The architecture itself lives in TorchTitan code, not in this YAML. For example, Qwen3 8B is declared in third_party/torchtitan/torchtitan/models/qwen3/__init__.py:
"8B": Qwen3ModelArgs(
vocab_size=151936,
max_seq_len=4096,
head_dim=128,
dim=4096,
n_layers=36,
n_heads=32,
n_kv_heads=8,
qk_norm=True,
hidden_dim=12288,
rope_theta=1000000,
),
The Primus preset only selects and configures such a definition.
Experiment snippet (copy from an existing TorchTitan example and change model:):
modules:
pre_trainer:
framework: torchtitan
config: pre_trainer.yaml
model: qwen3_8b.yaml
overrides:
training:
local_batch_size: 4
seq_len: 4096
mock_data: true
steps: 50
Run:
./primus-cli direct -- \
train pretrain \
--config examples/torchtitan/configs/MI300X/qwen3_8B-pretrain.yaml
For a new model, create a new preset and example path that matches the upstream TorchTitan family/flavor you are adding.
TorchTitan checklist
- Define
job(for exampledump_folder,description) andmodel(name,flavor,hf_assets_path,converters). - Add an experiment under
examples/torchtitan/configs/...referencingmodel: <your_model>.yaml. - Run
./primus-cli direct -- train pretrain --config ...for a short job.
Adding a MaxText model
MaxText (JAX) model presets in Primus are intentionally thin: they set model_name and tokenizer_path (and extend model_base.yaml) so MaxText can load its own architecture tables when available.
Typical model preset
Path pattern: primus/configs/models/maxtext/<name>.yaml
extends:
- model_base.yaml
model_name: "llama3-8b"
tokenizer_path: "meta-llama/Meta-Llama-3-8B"

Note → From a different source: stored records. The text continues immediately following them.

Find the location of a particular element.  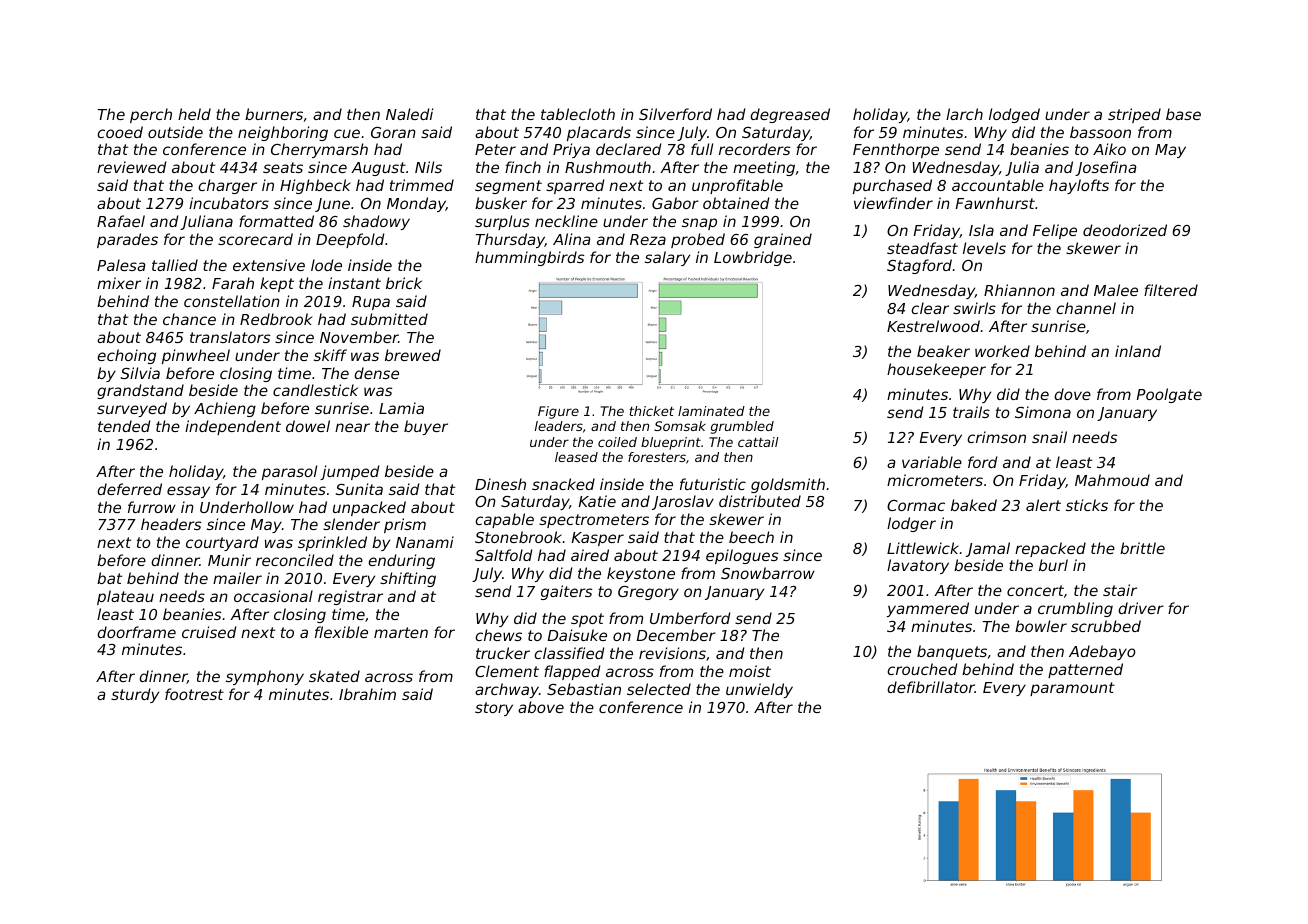

placards is located at coordinates (599, 133).
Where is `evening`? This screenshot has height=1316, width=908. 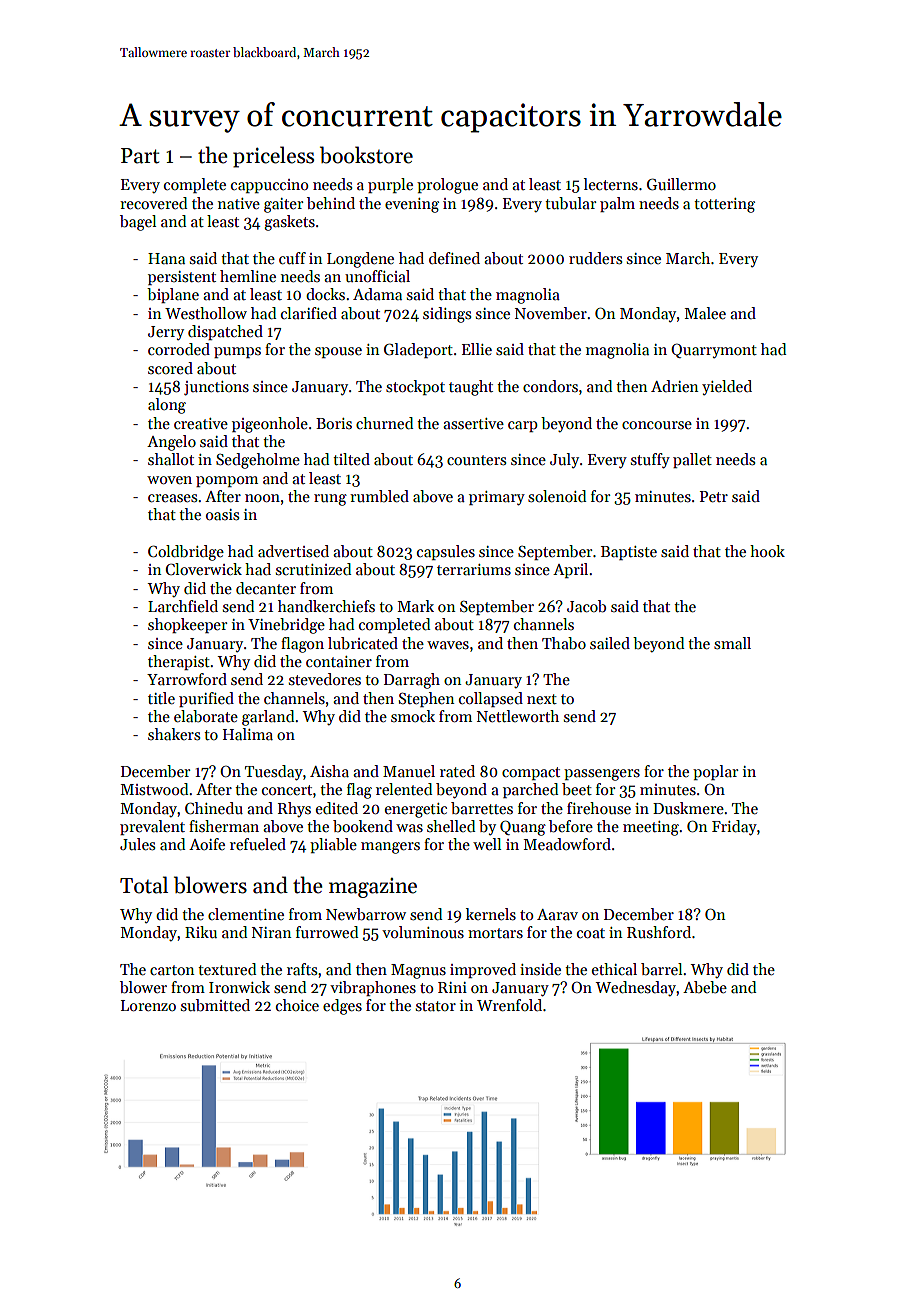 evening is located at coordinates (412, 205).
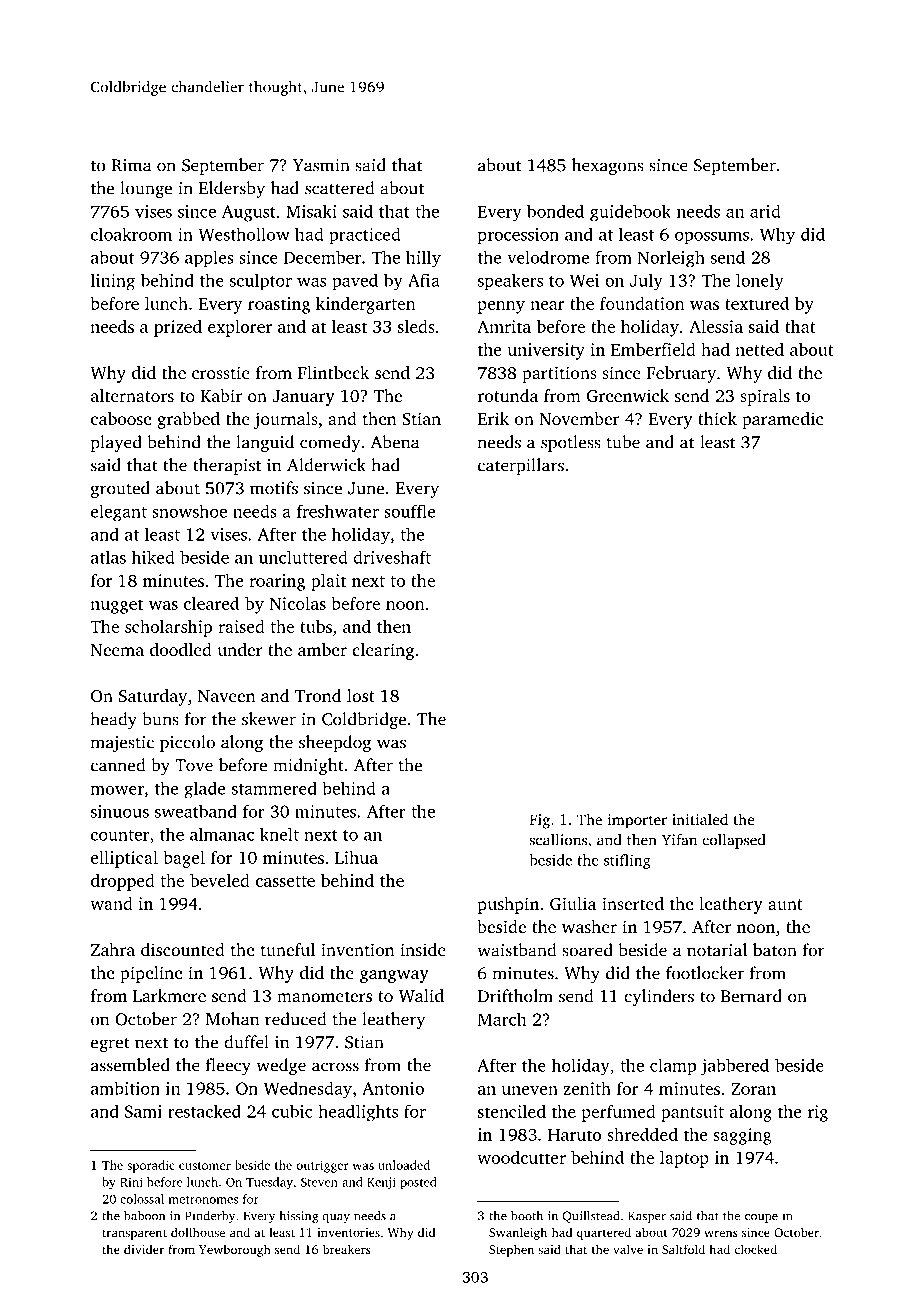  What do you see at coordinates (587, 950) in the document?
I see `soared` at bounding box center [587, 950].
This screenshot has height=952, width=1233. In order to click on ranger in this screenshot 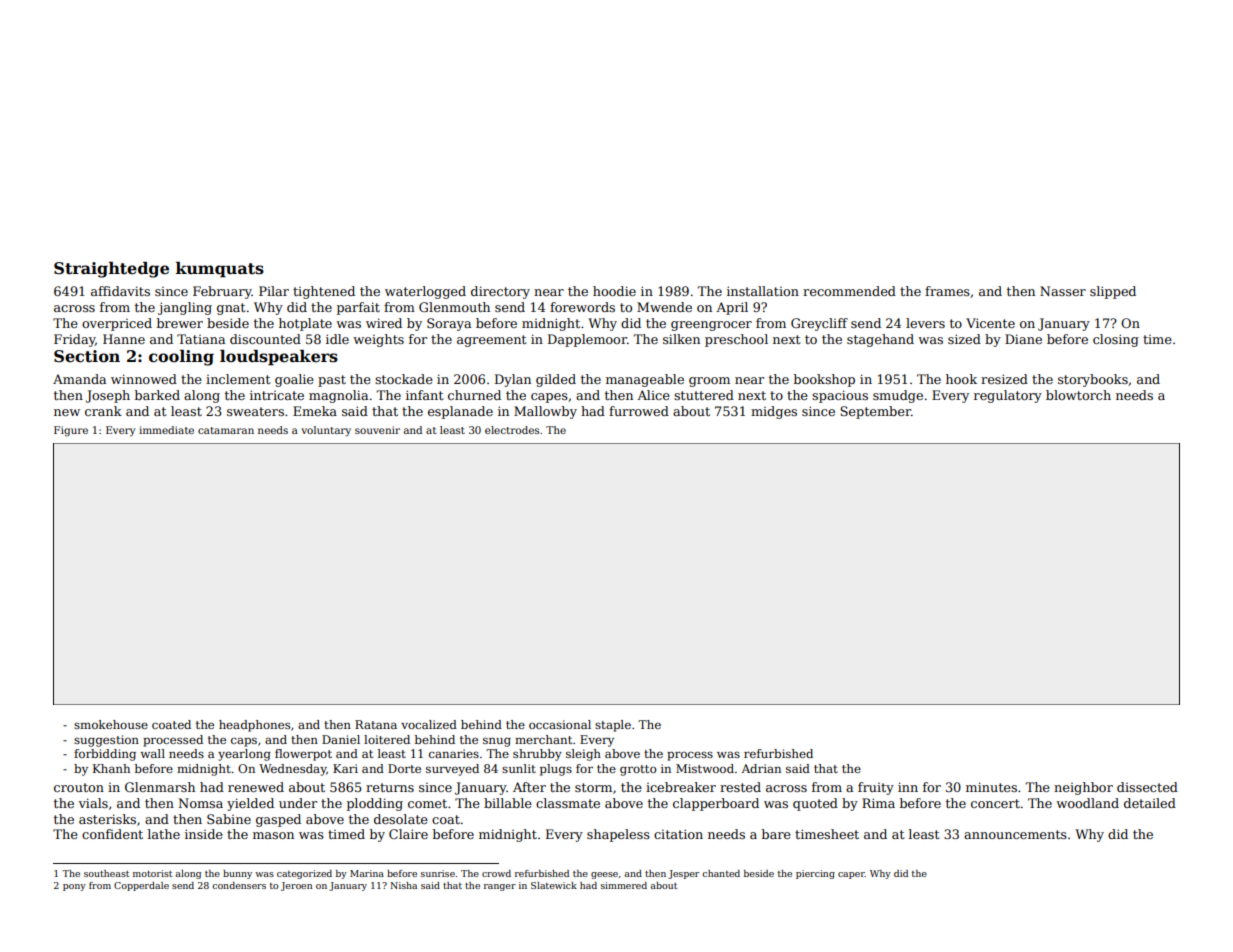, I will do `click(500, 887)`.
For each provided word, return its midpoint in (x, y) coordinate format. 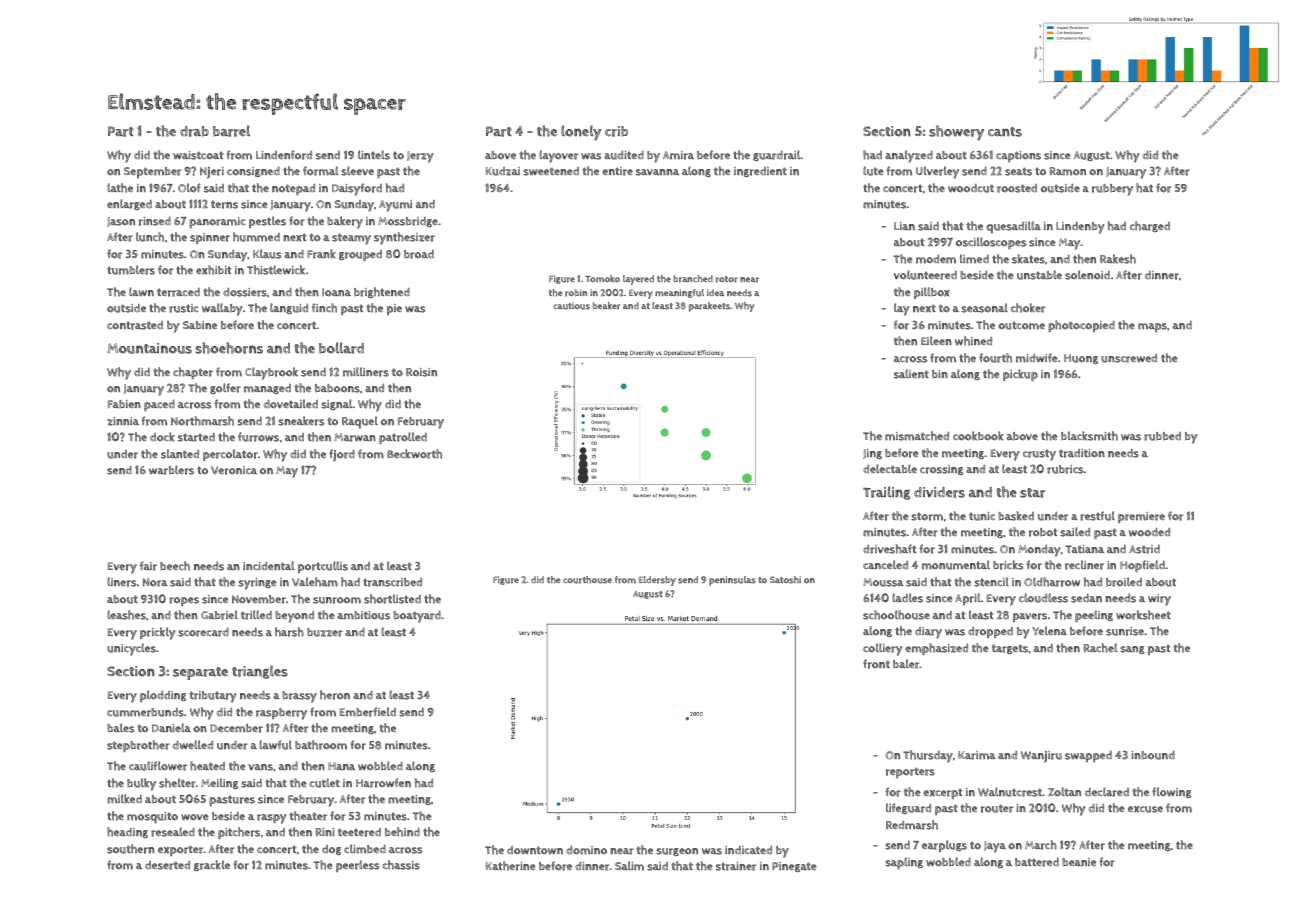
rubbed (1162, 436)
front (876, 664)
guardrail (776, 155)
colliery (883, 649)
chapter (193, 373)
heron (335, 695)
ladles (907, 598)
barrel (231, 131)
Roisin (421, 372)
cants (1005, 132)
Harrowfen (383, 783)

Comments in primus/configs/models/maxtext/model_base.yaml explain that architecture parameters are resolved from MaxText’s configs/models/<model_name>.yml when present, or from Primus overrides as appropriate.
Experiment wiring
Experiments reference the preset the same way as other backends, for example:
modules:
pre_trainer:
framework: maxtext
config: pre_trainer.yaml
model: llama3_8B.yaml
Supported architectures
For the authoritative list of model names and architectures MaxText supports, see the MaxText repository and upstream documentation. Primus examples under examples/maxtext/configs/MI300X/ and MI355X/ illustrate which presets are exercised in this tree.
Adding a Megatron Bridge model (post-training)
Megatron Bridge model presets are small YAML files that select a recipe, flavor, and Hugging Face path, plus optional dataset blocks.
Example preset (primus/configs/models/megatron_bridge/qwen3_8b.yaml):
recipe: qwen.qwen3
flavor: qwen3_8b_finetune_config
hf_path: Qwen/Qwen3-8B
dataset:
dataset_name: "rajpurkar/squad"
| Field | Role |
|---|---|
recipe | Logical recipe module (for example qwen.qwen3, llama.llama3). |
flavor | Named configuration within the recipe (for example qwen3_8b_finetune_config). |
hf_path | Hugging Face model id for weights and tokenizer. |
Experiment (pattern from examples/megatron_bridge/configs/):
modules:
post_trainer:
framework: megatron_bridge
config: sft_trainer.yaml
model: qwen3_8b.yaml
overrides:
precision_config: bf16_mixed
tensor_model_parallel_size: 1
pipeline_model_parallel_size: 1
See Megatron Bridge parameters for the full override surface.
Testing new models
Use a staged approach so failures are easy to localize.
| Stage | Goal | Typical settings |
|---|---|---|
| Mock or synthetic data | Validate config resolution, tokenizer, and a few steps without real datasets. | Megatron: mock_data: true. TorchTitan: training.mock_data: true. MaxText: dataset_type: "synthetic" in overrides where applicable. Keep train_iters / steps small. |
| Single-GPU | Confirm numerics and memory before scaling. | Set tensor and pipeline parallelism to 1 in overrides; use one process / one device per your launcher docs. |
| Multi-GPU | Match production parallelism. | Set tensor_model_parallel_size, pipeline_model_parallel_size, expert / context parallel sizes, or MaxText ici_* / dcn_* fields as required by the model size and hardware. |
Cross-check Parallelism configuration and Model support matrix when moving from single-device to multi-device runs.